* Aim of the exercise: The expected response is the full set of records, unchanged.

* Records for processing:

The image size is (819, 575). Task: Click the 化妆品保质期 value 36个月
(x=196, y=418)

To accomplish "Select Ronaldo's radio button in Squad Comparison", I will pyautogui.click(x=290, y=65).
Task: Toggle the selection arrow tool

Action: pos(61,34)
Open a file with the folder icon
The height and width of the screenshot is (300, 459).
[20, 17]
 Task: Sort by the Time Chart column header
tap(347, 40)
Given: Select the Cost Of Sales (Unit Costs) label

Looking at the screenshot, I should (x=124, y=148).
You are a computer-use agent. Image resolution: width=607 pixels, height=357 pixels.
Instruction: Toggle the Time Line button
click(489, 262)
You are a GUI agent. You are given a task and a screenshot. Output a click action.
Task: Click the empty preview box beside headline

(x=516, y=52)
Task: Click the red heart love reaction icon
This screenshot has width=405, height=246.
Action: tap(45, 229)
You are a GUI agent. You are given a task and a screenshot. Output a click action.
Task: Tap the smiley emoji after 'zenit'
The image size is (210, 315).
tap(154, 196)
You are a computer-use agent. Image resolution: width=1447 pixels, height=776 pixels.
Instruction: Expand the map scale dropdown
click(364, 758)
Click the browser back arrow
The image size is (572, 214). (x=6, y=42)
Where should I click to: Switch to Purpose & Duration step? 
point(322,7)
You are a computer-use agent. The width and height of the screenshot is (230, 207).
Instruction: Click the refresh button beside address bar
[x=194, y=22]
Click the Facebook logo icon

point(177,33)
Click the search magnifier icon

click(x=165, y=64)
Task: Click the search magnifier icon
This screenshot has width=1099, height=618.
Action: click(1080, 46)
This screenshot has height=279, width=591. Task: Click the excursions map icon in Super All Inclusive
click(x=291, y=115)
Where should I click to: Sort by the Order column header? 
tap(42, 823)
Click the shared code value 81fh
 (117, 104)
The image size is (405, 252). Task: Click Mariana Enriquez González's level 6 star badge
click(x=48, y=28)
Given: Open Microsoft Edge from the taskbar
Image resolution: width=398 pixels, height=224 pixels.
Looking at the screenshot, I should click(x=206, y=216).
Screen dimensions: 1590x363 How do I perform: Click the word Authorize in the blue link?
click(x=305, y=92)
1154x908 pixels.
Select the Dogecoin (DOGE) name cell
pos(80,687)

* Answer to the exercise:
The image size is (819, 575). Task: Click the 化妆品保质期 value 36个月
(x=196, y=418)

To accomplish "Select Ronaldo's radio button in Squad Comparison", I will pyautogui.click(x=290, y=65).
Task: Toggle the selection arrow tool

Action: pos(61,34)
Open a file with the folder icon
The height and width of the screenshot is (300, 459).
[20, 17]
 Task: Sort by the Time Chart column header
tap(347, 40)
Given: Select the Cost Of Sales (Unit Costs) label

Looking at the screenshot, I should (x=124, y=148).
You are a computer-use agent. Image resolution: width=607 pixels, height=357 pixels.
Instruction: Toggle the Time Line button
click(489, 262)
You are a GUI agent. You are given a task and a screenshot. Output a click action.
Task: Click the empty preview box beside headline

(x=516, y=52)
Task: Click the red heart love reaction icon
This screenshot has width=405, height=246.
Action: tap(45, 229)
You are a GUI agent. You are given a task and a screenshot. Output a click action.
Task: Tap the smiley emoji after 'zenit'
The image size is (210, 315).
tap(154, 196)
You are a computer-use agent. Image resolution: width=1447 pixels, height=776 pixels.
Instruction: Expand the map scale dropdown
click(364, 758)
Click the browser back arrow
The image size is (572, 214). (x=6, y=42)
Where should I click to: Switch to Purpose & Duration step? 
point(322,7)
You are a computer-use agent. The width and height of the screenshot is (230, 207).
Instruction: Click the refresh button beside address bar
[x=194, y=22]
Click the Facebook logo icon

point(177,33)
Click the search magnifier icon

click(x=165, y=64)
Task: Click the search magnifier icon
This screenshot has width=1099, height=618.
Action: click(1080, 46)
This screenshot has height=279, width=591. Task: Click the excursions map icon in Super All Inclusive
click(x=291, y=115)
Where should I click to: Sort by the Order column header? 
tap(42, 823)
Click the shared code value 81fh
 (117, 104)
The image size is (405, 252). Task: Click Mariana Enriquez González's level 6 star badge
click(x=48, y=28)
Given: Open Microsoft Edge from the taskbar
Image resolution: width=398 pixels, height=224 pixels.
Looking at the screenshot, I should click(x=206, y=216).
Screen dimensions: 1590x363 How do I perform: Click the word Authorize in the blue link?
click(x=305, y=92)
1154x908 pixels.
Select the Dogecoin (DOGE) name cell
pos(80,687)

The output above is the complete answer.